The doctor or nurse practitioner will first get a detailed medical history, which could reveal an obvious trigger for your child’s heartburn and reflux, such as a medication that’s known to irritate the stomach lining. For children who are 2 and older, the doctor might recommend an upper GI series, endoscopy, 24-hour pH-impedance probe, esophageal manometry or gastric emptying study to evaluate for GERD or another underlying GI condition. Because reflux is so common in infants, testing isn’t usually done unless their symptoms are unusually severe or they have not outgrown the problem by their first birthday.


What is the treatment for heartburn and reflux?

Diet and lifestyle changes can be very effective in treating heartburn and reflux with older children. Your child should try not to overeat; smaller, more frequent meals are less likely to cause heartburn and reflux. Your child should try to avoid things that can aggravate reflux, including:

  • Greasy, high-fat and fried foods
  • Citrus foods
  • Tomatoes and tomato products
  • Chocolate
  • Mint
  • Alcohol and cigarette smoke

Reflux also happens more when you’re lying down, so your child should try not to eat or drink two hours before bed. If your child is overweight, the doctor might recommend a weight-loss plan to help alleviate heartburn and reflux.

Treatment isn’t always necessary with infants. Babies with reflux might cry because they’re scared of spitting up or are bothered by regurgitated liquid coming out of their nose, but that doesn’t necessarily mean they need medication. Reflux medications come with side effects — including headaches, constipation and increased risk of pneumonia and intestinal infections — and it’s generally safest to wait for babies to outgrow the problem. However, some simple changes in feeding routines can reduce reflux symptoms in infants:

  • After feedings, place your infant on his or her stomach with the upper body elevated at least 30 degrees or hold your baby in a sitting position in your lap for 30 minutes.
  • If bottle-feeding, keep the nipple filled with milk so your infant does not swallow too much air while eating. Try different nipples to find one that allows your baby’s mouth to make a good seal during feeding.
  • Adding rice cereal to feeding may be beneficial for some infants.
  • Burp your baby several times during bottle-feeding or breastfeeding. Your child may reflux more often when burping with a full stomach.
  • Changing your baby’s formula or avoiding milk or soy if you’re a breastfeeding mother can help if a food sensitivity is causing the reflux.

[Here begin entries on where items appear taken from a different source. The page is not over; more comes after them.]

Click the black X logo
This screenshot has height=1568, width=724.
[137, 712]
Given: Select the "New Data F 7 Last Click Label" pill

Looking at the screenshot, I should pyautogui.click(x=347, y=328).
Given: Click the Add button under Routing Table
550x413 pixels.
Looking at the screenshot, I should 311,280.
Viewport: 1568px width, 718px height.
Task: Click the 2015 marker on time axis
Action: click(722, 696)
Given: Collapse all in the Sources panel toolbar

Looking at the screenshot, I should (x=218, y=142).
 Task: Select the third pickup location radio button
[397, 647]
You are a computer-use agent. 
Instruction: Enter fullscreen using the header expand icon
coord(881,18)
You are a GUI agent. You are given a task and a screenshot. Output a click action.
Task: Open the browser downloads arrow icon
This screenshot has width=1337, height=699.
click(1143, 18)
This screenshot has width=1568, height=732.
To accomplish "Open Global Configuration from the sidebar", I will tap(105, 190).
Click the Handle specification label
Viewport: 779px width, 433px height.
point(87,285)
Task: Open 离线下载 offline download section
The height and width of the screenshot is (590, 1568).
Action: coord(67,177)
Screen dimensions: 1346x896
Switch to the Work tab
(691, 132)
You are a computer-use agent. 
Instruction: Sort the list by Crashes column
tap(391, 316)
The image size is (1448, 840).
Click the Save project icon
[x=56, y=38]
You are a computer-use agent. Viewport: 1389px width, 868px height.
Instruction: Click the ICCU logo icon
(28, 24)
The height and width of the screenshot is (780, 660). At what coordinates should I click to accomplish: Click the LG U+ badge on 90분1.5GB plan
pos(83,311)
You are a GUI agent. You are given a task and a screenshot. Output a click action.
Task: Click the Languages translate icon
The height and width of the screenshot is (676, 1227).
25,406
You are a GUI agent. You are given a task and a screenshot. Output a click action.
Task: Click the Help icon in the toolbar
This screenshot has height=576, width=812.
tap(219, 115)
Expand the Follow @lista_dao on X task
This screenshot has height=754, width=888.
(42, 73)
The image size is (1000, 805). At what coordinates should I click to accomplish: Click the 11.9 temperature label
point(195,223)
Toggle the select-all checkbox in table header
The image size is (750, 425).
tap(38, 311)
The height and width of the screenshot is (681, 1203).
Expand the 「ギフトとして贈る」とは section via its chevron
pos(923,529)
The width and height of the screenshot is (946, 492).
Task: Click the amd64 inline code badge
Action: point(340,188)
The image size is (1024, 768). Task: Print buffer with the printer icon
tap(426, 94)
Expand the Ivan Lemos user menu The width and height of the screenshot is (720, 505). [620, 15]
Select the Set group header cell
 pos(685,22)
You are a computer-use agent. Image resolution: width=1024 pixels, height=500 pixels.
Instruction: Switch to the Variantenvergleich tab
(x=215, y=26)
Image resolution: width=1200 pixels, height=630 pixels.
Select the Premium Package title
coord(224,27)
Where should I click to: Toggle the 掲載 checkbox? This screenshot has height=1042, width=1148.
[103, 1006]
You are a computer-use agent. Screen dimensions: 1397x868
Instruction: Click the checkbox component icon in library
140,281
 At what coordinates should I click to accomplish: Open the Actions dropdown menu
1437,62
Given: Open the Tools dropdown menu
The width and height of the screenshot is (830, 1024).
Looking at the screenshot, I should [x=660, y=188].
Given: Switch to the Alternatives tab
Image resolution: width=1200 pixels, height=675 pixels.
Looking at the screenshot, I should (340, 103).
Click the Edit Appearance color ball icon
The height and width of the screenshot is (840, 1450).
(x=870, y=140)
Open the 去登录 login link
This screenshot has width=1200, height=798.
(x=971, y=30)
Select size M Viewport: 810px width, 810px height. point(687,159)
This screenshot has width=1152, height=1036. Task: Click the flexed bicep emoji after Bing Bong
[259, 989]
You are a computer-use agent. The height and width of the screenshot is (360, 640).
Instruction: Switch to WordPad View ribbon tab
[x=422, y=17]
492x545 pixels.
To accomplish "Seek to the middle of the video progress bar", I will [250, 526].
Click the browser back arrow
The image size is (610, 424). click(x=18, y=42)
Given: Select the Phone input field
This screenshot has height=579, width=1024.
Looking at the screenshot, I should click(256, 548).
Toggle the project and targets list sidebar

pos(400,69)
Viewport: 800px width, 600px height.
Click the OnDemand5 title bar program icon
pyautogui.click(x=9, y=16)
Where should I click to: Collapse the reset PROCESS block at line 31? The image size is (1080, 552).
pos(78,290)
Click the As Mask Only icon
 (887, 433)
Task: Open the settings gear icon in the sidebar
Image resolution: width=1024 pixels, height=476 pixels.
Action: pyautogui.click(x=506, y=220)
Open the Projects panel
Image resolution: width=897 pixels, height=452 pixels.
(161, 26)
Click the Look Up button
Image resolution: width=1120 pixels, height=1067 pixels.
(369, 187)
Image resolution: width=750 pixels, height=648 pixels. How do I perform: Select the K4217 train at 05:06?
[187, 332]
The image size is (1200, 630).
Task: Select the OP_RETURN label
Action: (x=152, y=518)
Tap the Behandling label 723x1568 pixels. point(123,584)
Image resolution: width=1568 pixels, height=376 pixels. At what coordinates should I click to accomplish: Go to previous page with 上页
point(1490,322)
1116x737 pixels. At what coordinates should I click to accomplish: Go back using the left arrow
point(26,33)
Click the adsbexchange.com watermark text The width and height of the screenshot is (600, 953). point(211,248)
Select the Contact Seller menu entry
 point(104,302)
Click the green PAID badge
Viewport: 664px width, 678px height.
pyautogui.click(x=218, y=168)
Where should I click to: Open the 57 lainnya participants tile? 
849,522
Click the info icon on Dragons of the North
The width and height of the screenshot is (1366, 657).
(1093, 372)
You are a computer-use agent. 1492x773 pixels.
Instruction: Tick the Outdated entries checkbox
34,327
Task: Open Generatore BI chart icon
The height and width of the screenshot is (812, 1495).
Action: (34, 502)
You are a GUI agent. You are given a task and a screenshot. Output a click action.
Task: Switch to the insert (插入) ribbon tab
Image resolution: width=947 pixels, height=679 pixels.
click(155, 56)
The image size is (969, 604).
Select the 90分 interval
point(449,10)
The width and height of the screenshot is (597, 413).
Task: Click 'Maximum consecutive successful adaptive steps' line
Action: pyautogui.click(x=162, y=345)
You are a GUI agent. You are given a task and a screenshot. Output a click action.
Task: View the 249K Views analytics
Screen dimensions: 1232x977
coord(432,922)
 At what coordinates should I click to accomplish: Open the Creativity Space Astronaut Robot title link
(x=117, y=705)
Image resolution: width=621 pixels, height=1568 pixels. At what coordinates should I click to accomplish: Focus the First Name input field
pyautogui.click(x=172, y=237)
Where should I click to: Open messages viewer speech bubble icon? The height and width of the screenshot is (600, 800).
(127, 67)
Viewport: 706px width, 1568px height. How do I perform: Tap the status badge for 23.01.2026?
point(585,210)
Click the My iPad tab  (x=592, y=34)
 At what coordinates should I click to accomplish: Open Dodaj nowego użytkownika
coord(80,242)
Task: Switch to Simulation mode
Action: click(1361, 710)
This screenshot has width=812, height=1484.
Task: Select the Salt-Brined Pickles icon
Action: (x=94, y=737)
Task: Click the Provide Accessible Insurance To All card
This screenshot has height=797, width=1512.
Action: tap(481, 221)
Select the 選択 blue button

Some infants with reflux will not be able to gain weight due to frequent vomiting. If that’s the case, your child’s doctor may recommend:

  • Adding rice cereal to baby formula
  • Increasing calories by adding a prescribed supplement to formula or breast milk
  • Nasogastric tube feedings: Formula or breast milk is given through a tube that is placed in the nose, guided through the esophagus and into the stomach. Tube feedings can be given in addition to or in place of regular feedings.

What happens after treatment?

If the symptoms persist, then your child may need to be evaluated to see if there’s another medical condition causing the heartburn and reflux.

When should you contact a physician?

Talk to your pediatrician if your child is experiencing heartburn or other reflux symptoms every day.

What is the long-term outlook for heartburn and reflux?

If your child makes the right lifestyle choices and follows his or her treatment plan, then heartburn and reflux symptoms should resolve or at least be manageable. Most babies outgrow reflux.

How do I live with heartburn and reflux?

Taking over-the-counter reflux medicine might alleviate your child’s pain, but it won’t necessarily stop reflux unless your child makes the recommended lifestyle changes. Follow your provider’s advice for the best results.